Tuesday, February 5, 2008

Buying The Presidency

Only slightly into this year’s primary voting, drama and surprises have certainly been a regular occurrence. The primary campaigns also continue to affirm what was predicted: this will be a protracted exercise involving an incredible amount of money. In amounts that many of us could think of as better applied to a host of other needs in this country.
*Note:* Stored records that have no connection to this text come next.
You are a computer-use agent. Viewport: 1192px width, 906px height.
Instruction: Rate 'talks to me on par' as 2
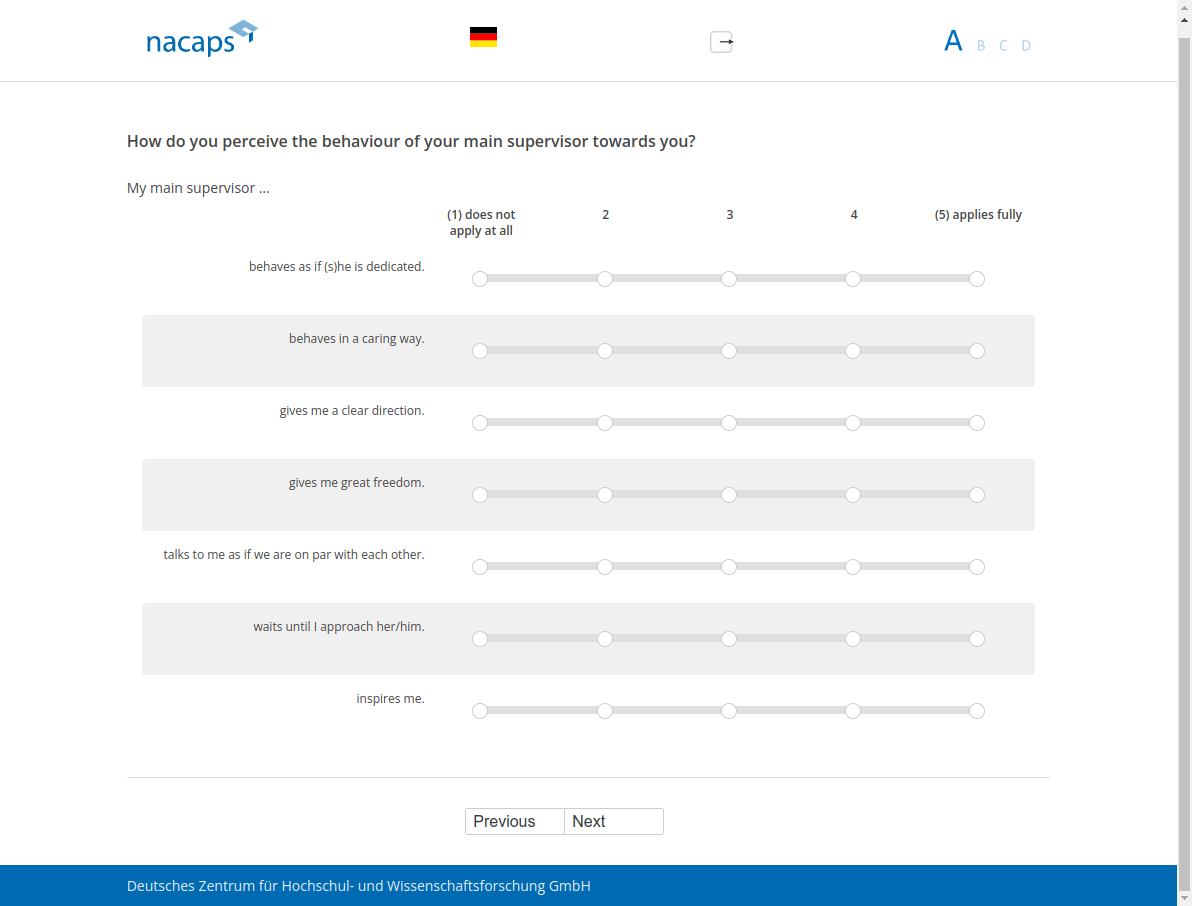605,567
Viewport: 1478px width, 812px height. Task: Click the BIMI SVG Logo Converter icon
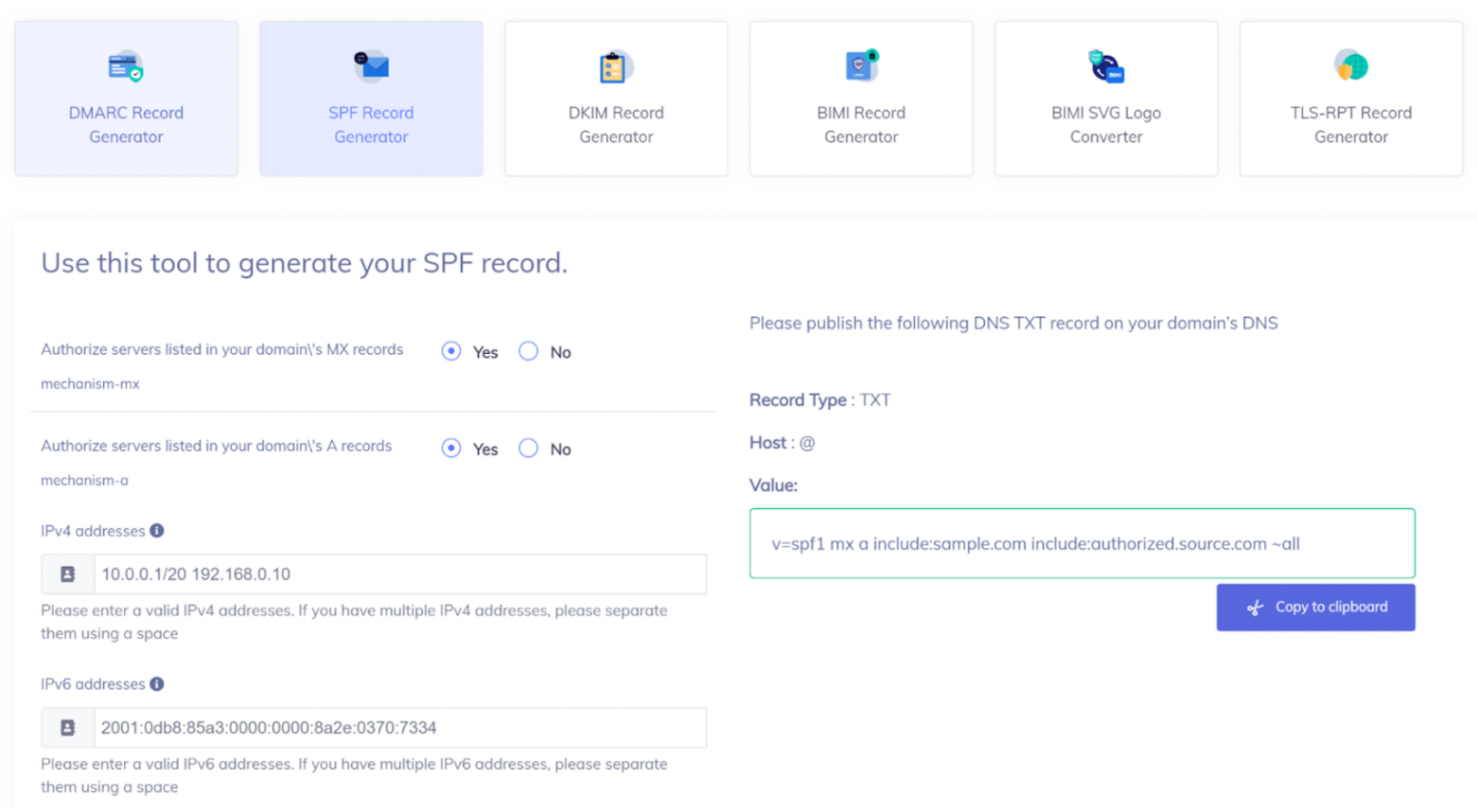(x=1105, y=64)
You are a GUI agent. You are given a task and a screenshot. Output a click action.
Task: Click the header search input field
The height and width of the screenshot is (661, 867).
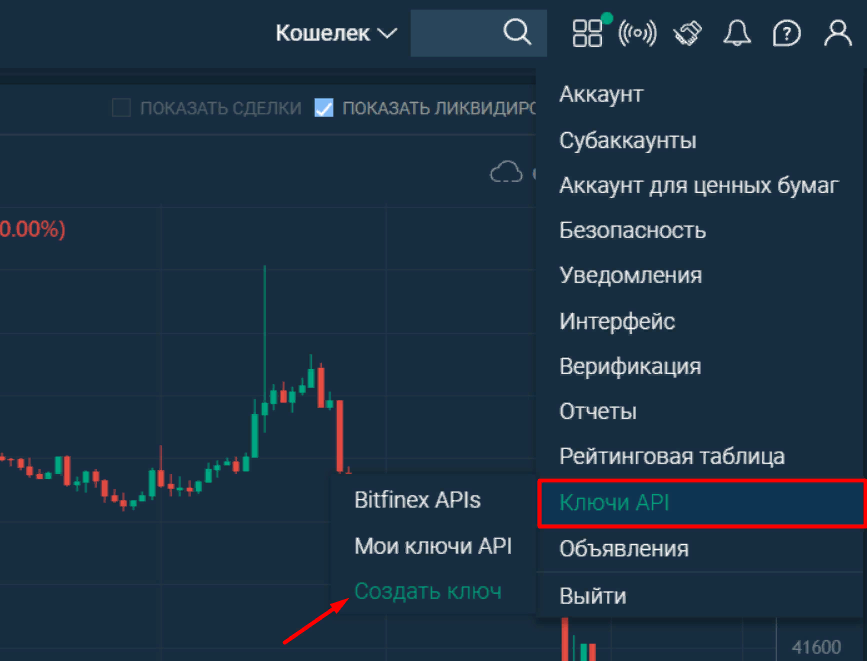455,33
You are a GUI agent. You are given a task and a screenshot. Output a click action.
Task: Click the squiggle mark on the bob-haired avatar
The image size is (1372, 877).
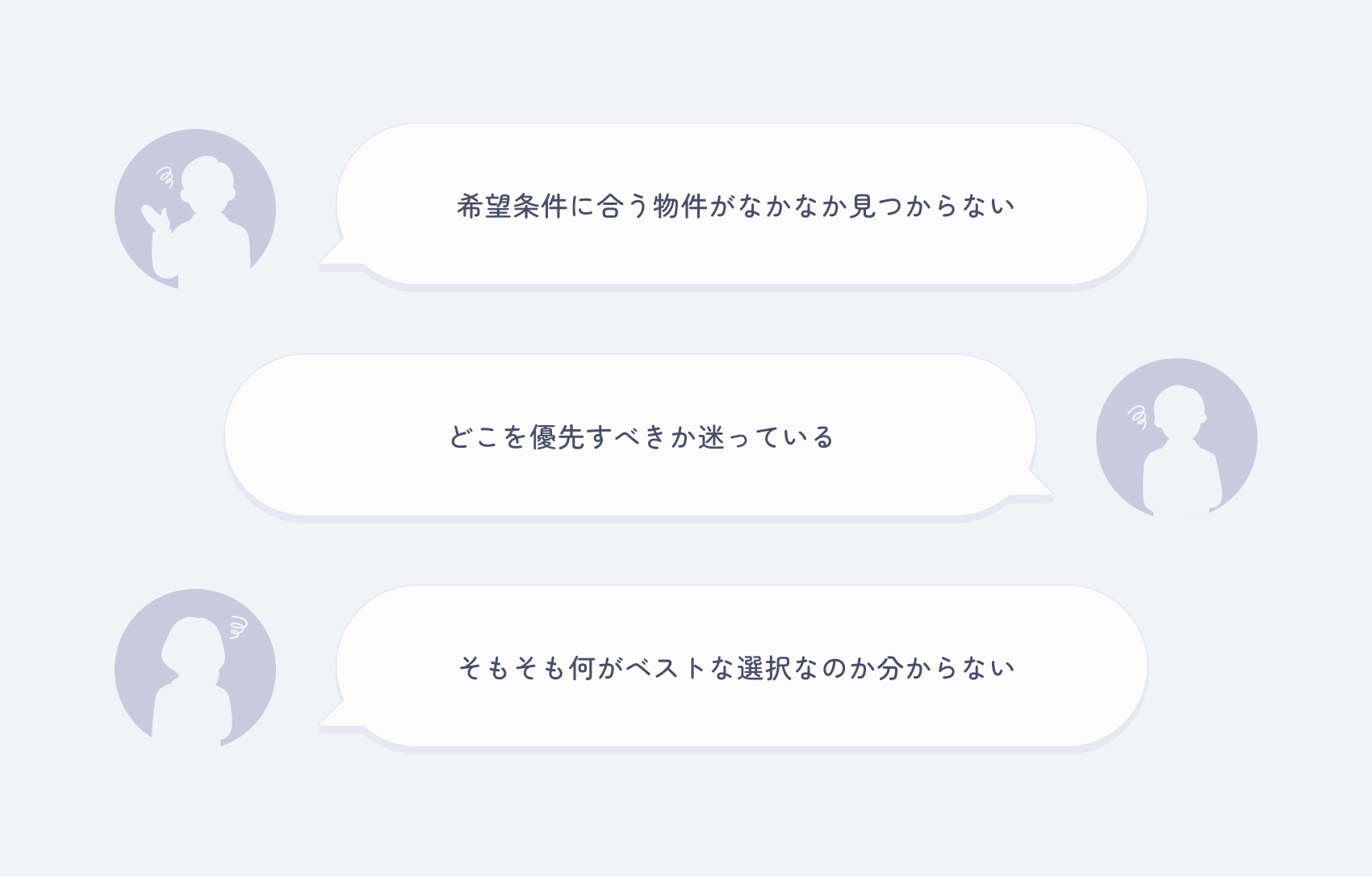point(237,627)
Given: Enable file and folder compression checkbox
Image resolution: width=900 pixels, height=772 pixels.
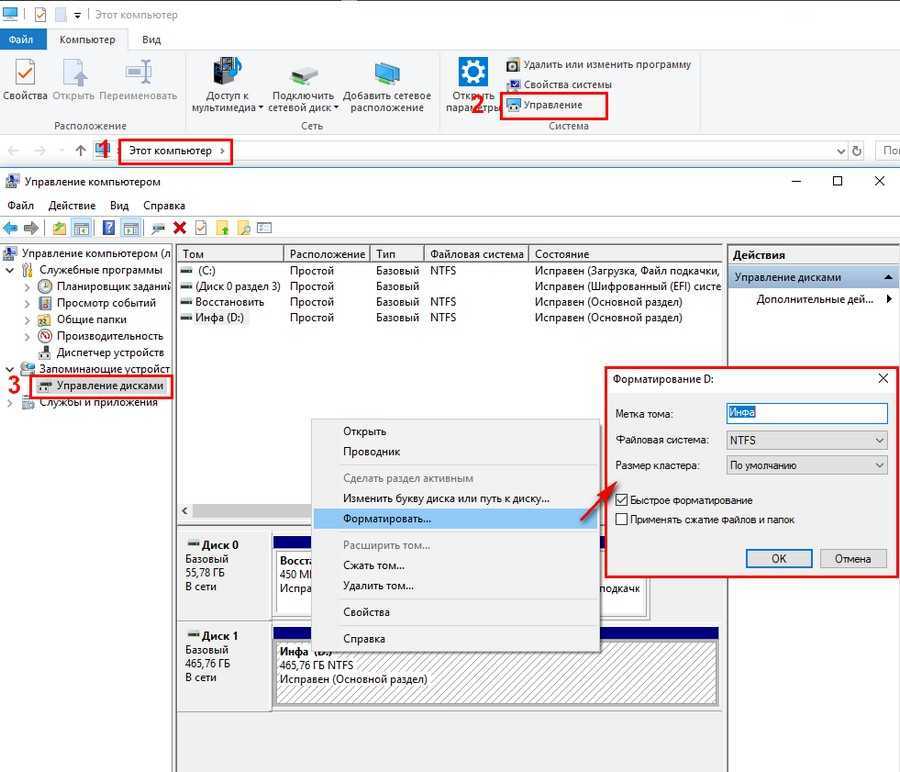Looking at the screenshot, I should coord(622,520).
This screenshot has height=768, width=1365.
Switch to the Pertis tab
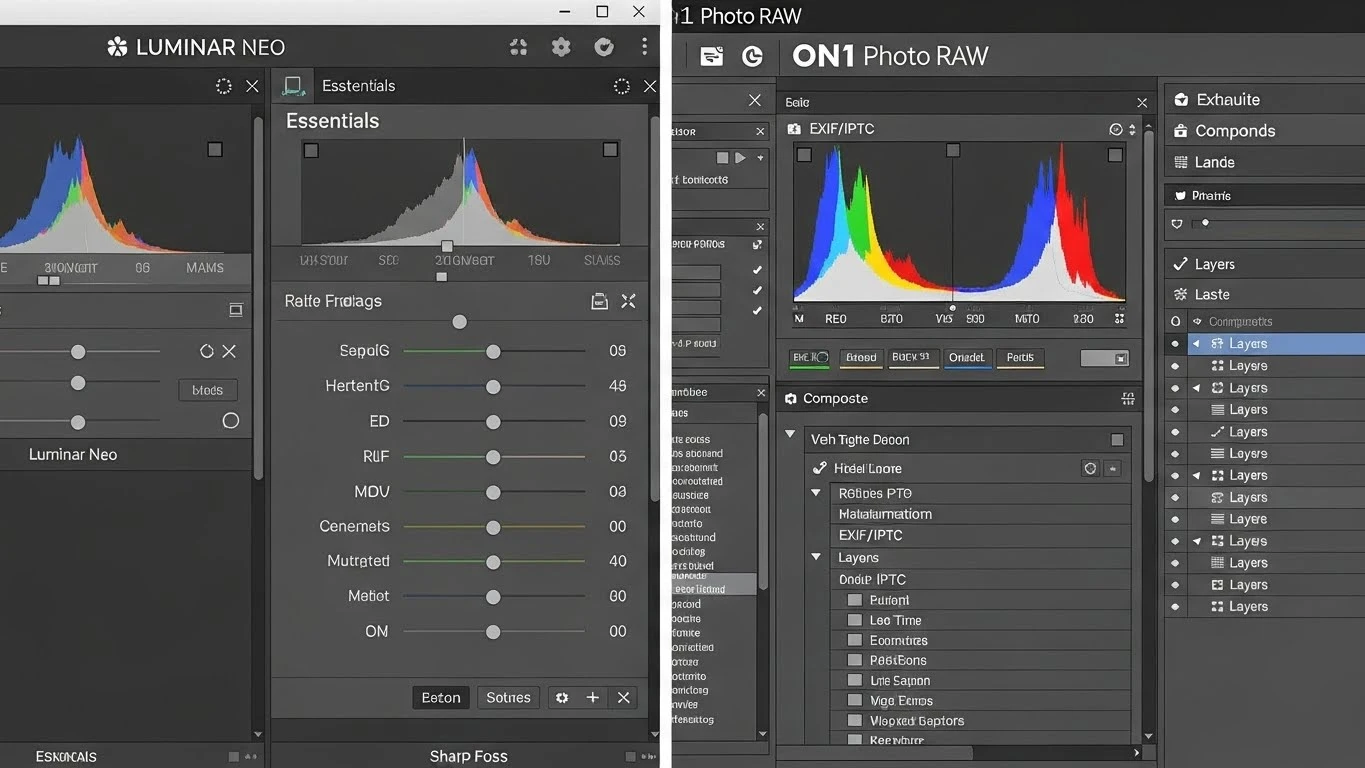point(1019,357)
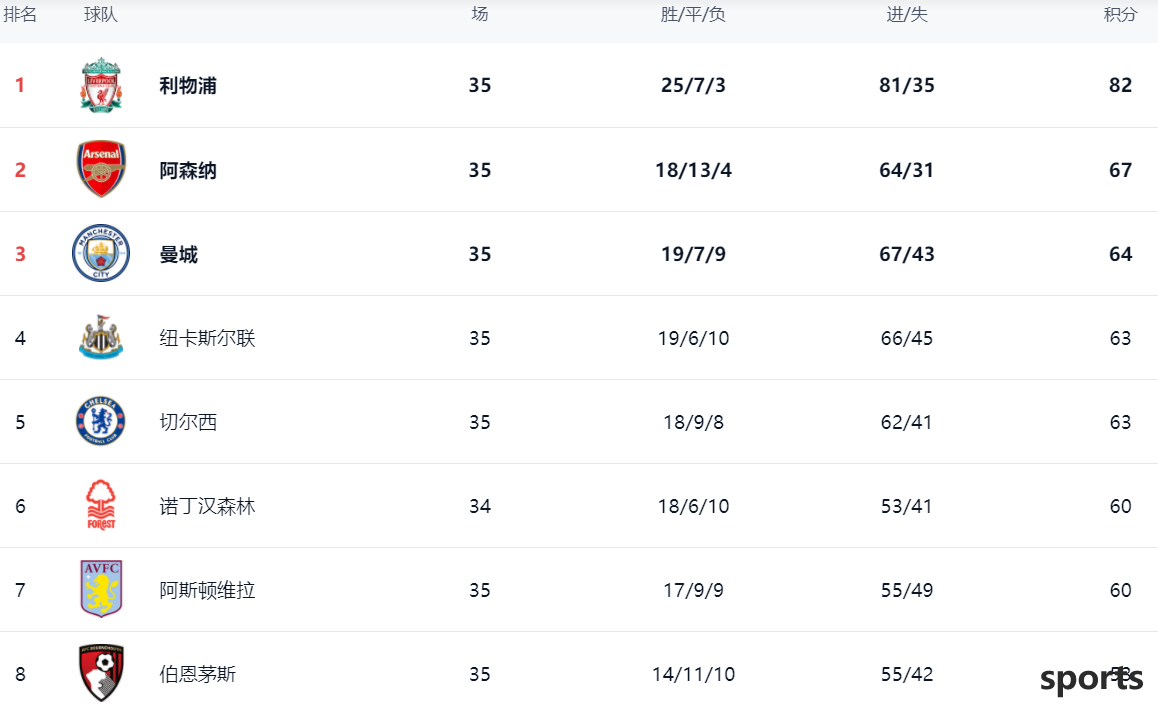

Generally, my goal is to try to be as non-political as possible in this blog, especially as regards plugging or advocating any particular party or candidate. However, one candidate is particularly disturbing to me on the issue of campaign financing: Mitt Romney. Admittedly, there are many things this candidate says that concern me, but one is his continuing emphasis on presenting himself as the “businessman candidate.” From this basis, he promotes that he will bring an understanding of economics and a business/managerial style to his performance as President. In fact, what he really illustrates is the world of the pampered super-rich and overpaid business executive of today: overly slick, excessively wealthy, oblivious to the immoral vertical wage structure that has evolved in America, and freely buying his/her toys of indulgence. Except this time Mitt Romney’s toy is the U.S. presidency, and he’s buying that toy from all of us. And he will make his sale using statements of beliefs that are drawn from, and are no more credible than, a focus-group based Madison Avenue advertising campaign. Two points to observe:

1. Candidate Romney has constantly stressed that one of the chief reasons and benefits for voting for him as the Republican Party’s nominee is that he has the funds to see the whole race through. Maybe this sounds good at first hearing. But these funds he references are, of course, not the funds he has raised from Americans who support his views and candidacy. They are funds from his own bank account. As onerous as our whole campaign financing environment is today, it is at least premised on the idea that funds raised come from people who believe in and support you as a candidate; therefore dollars raised equals one form of measurable support and a statement of viability of a candidate. (Or, it is a measure of how many favors and advantages people expect you will throw their way if you are elected, but we’ll save that discussion to another day!) To ask people to vote for me, instead of McCain. Huckabee, or another candidate, simply because I have more personal money than they to make it through the primaries, is highly distasteful and reflects an incredible non-understanding of the governing role of the presidency. Mitt Romney does not ask us to “vote for me because you believe in my abilities and vision”; instead, vote for me because “I am the richest.”

2. It was recently revealed that Romney is signing up students to solicit donations to his campaign. That is what many candidates do to try to mobilize and captivate the young and energetic emerging voters in this country. Except that Mr. Romney seems to have once again added a new twist to that idea: he is paying such student fund-raisers a 10% commission if they raise at least $1,000 for him. AND they become eligible to win “cool prizes” based upon the level of their results. This is a brand new technique for getting campaign money and attracting student leaders to your cause, never before practiced by a presidential candidate. Don’t bother attracting people to your ideas and persona; just buy them! Mitt Romney’s presidential candidacy is now inventory for your small business!

Both of these instances, combined with other related episodes, reflects just how distorted a person’s perspective can get by ambition and an inflated ego that sees the world only through one’s own lens of experience. Being a successful businessman is to be complimented, I have no issue with that. Seeing elective office as an inherently deserved prize to that business success, or seeing leadership and government as just another business management job, reflects a very frightening view of politics, government, and leadership. Especially when you advertise that skewed view so blatantly.

We all understand that the last 50 years have come to treat the election of public officials as just another sales campaign at the grocery store; the presidency as a can of soup. I remain surprised that none of the presidential debates have so far been held at a local Super Wal-Mart (at least to this point!). The good news: the American people have so far continued to draw their votes from their hearts instead of their wallets. All of Romney’s dollars have so far yielded pitiful returns on investments vis-à-vis his competition. (Think Huckabee in Iowa, McCain in South Carolina and Florida.) For a management consultant and venture capitalist who claims to be the only real businessman in the race, the results of his business management and funding strategies do not seem to make an overly impressive case for hiring him.

Once again, God bless the common sense of Americans. Mitt Romney is not the first, nor will he be the last, to try to buy elective office through the largess of their wealth. Many such political wanna-bes have thankfully been consigned to a footnote in history. These business-success stories do not understand that Americans do not really want a business executive as President; they already have a “boss” that they have tolerate every day at work. Americans still like the underdog, still want to be moved by someone who can relate to them, and are still moved towards governmental leaders by the force of their ideals and the intangible of leadership, not by their bank account.